The vicious circle of skin irritation goes something like this: Begin with a standard introductory sunburn. Then, add about a 100 mosquito bites. Then, add a healthy sheen of sweat from the humid heat and a layer of dirt, grime, & dust. Next, vigorously itch the entire melange until you re-open bite wounds and they ooze pus . Then, attract dozens of flies which land directly on the open bites, and repeat Step 4. Next, lather yourself in a chemical lotion of insect repellent. Finally, since the onset of the wet season has arrived, cover yourself in synthetic rain gear. My urine is nuclear yellow due to the low water content (I sweat all of the fluid out my pores). Between sentences here, I'm raking my cankles with my fingernails in a futile attempt to placate an unrelievable itch. It's kicking my ass right now but I refuse to let it defeat me. Ahh, the pleasure & pain of life in the tropics.

Jerome is going back to France today.
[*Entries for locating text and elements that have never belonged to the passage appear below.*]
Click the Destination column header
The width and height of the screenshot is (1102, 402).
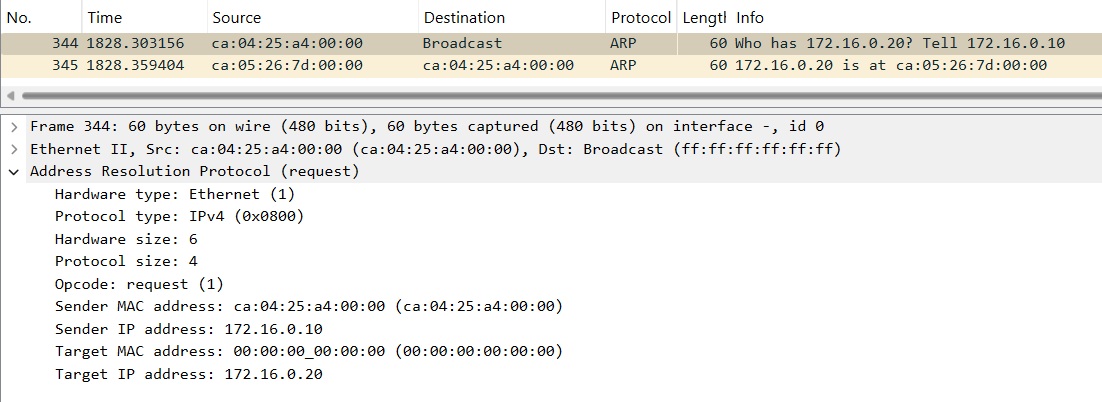point(512,18)
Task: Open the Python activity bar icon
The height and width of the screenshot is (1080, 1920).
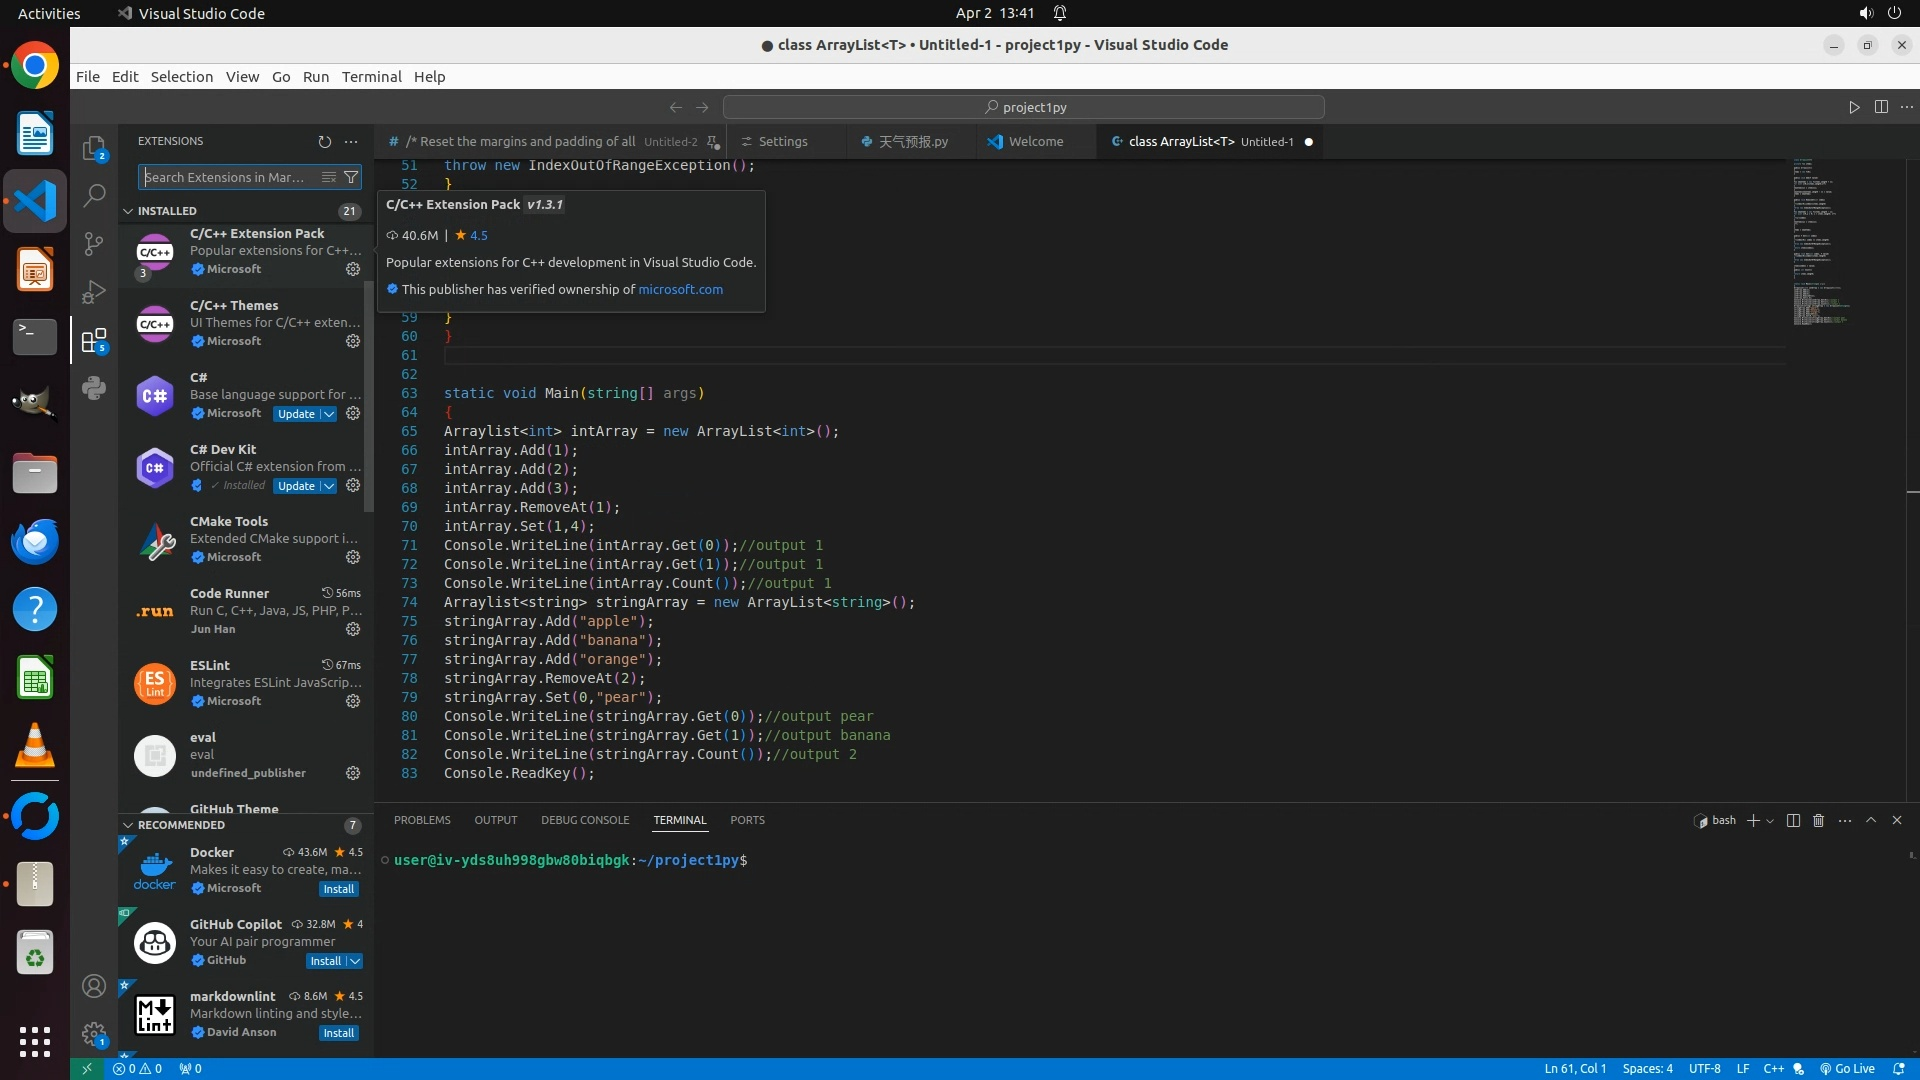Action: (x=94, y=388)
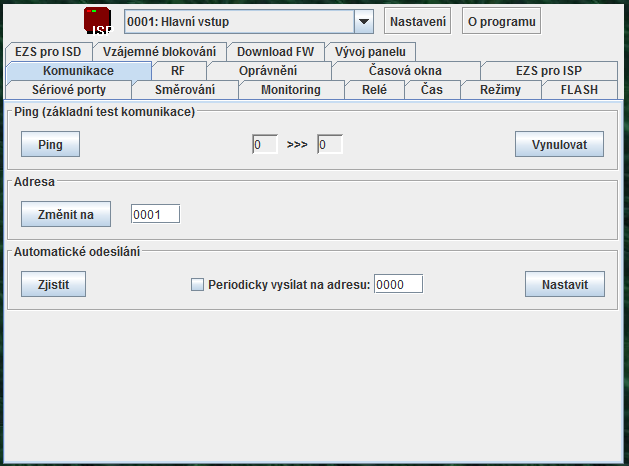Enable Periodicky vysílat na adresu checkbox
The width and height of the screenshot is (629, 466).
(x=197, y=285)
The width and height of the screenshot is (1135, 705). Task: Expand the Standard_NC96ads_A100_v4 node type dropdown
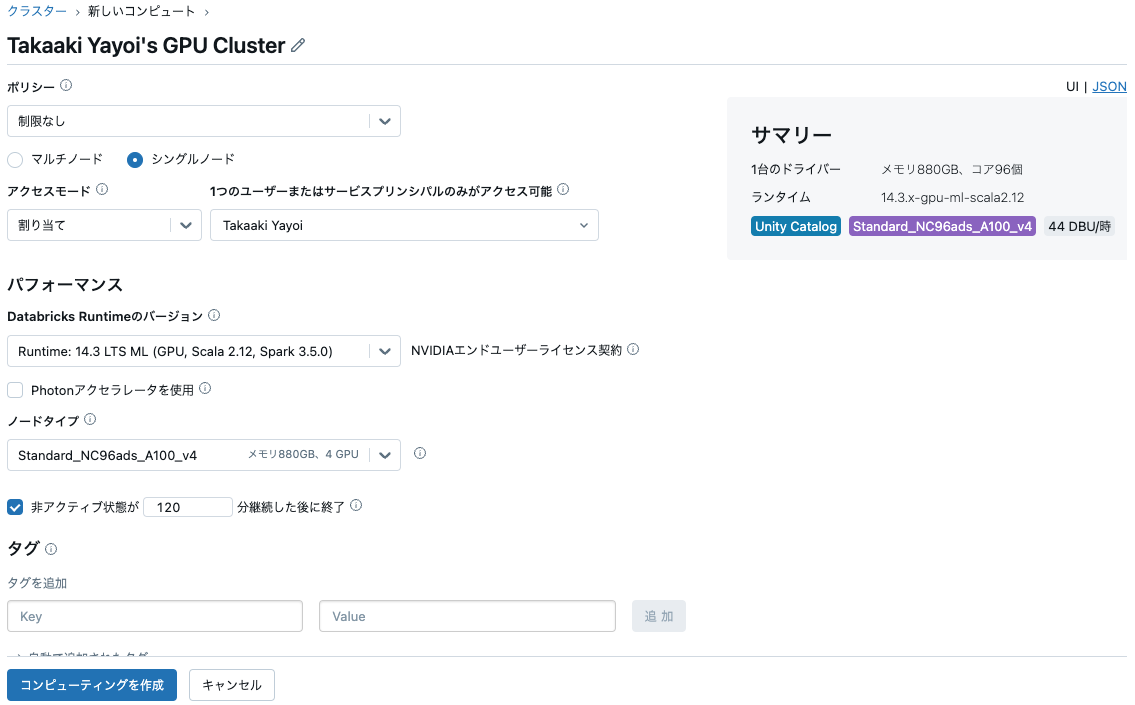point(385,454)
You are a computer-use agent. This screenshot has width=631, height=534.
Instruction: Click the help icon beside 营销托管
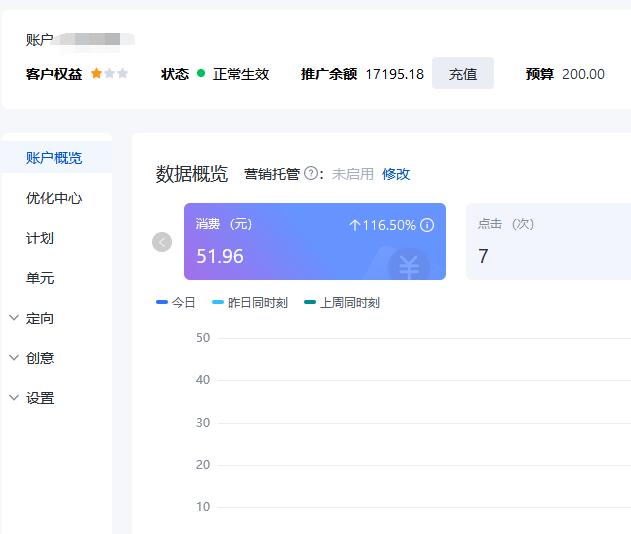tap(312, 174)
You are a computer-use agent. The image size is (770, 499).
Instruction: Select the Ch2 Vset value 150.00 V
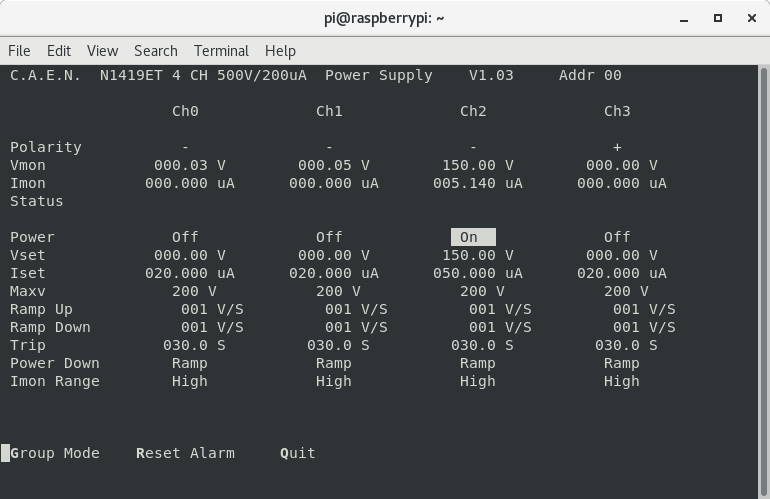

He has been my communication lifeline as he speaks the best English of the staff here. He is going back to teach at a university in Strasbourg. As it turns out, he has a PhD in cognitive psychology. He hasn't seemed to mind my nickname for him, Dr. J. Jerome sports a jew-fro, but not quite as high and puffy as the master baller of windmill dunk fame.

There are nine keepers here, all locals from W. Africa. Eight of them are from Guinea and although our project is located in Upper Guinea where Malinke (Mandingo) is the dominant tribe, most of the keepers are actually from the Fula (Peul) tribe. The other two major ethnicities here are the Susu, which are coastal people, and the Forest People, a collection of several tribes in the verdant southeast of the country, where the only elephant population resides. Ibrahim (the only non-Guinean) is a refugee from the 1998 war in neighboring Sierra Leone. Yesterday, while walking in the forest here with 8 chimps, he told me his story. Rebels captured him and he was forced to work for them and fight for their cause (Freedom Fighters trying to overthrow the govt). No pay, one bowl of rice per day. The rebels killed his baby sister, in front of him. One day, after being ordered to go fetch water in the forest, he escaped. He fled into the jungle and hid there for two days, without food or water. He was eventually picked up by UNICEF aid workers and taken to their base camp where they nursed him back to health. They offered him refugee status and a plane ticket to America but he declined because his mother would think he was dead. His father was in a refugee camp but he didn't know where. The next day a friend of his came to him with news of the whereabouts of his parents. His mother had fled to Guinea but his father was in a camp in Sierra Leone. He sent his friend a written note to pass to his father that he would emigrate to the USA. That evening he returned to the UNICEF camp to accept their generous offer but it was too late. Their camp had come under attack and they closed up their operation and left the country. With few options available, he decided his home country was too dangerous and emigrated to Guinea to find his mother.

Ibrahim seems to have taken a special interest in me. He is extremely friendly, always smiling, illiterate, pleasant, and speaks a broken Creole English. He loves all things American and wears a Barack Obama belt buckle. He tells me that it has taken ten years for the nightmares to stop. He would wake up in a cold sweat, screaming. At times, it's tough to spend time with him because I feel an inexplicable guilt creeping up on me. Had it not been for the demand in my country for diamonds, perhaps his family would not have been brutally torn from him. But he wears his pain silently, never exposing its raw pulp. Instead, his hopeful spirit shines with dreams of coming to America. Here is an excerpt of his exact words: "Mr. Michael, I want come in USA and work for you. I will be your driver and body guide. People can come to me and ask to speak with you. I will say them, 'Wait here, I check for you. No, my boss man cannot see you now, he is busy, go away'. Then, I will tell them to try again tomorrow for visit Mr. Michael."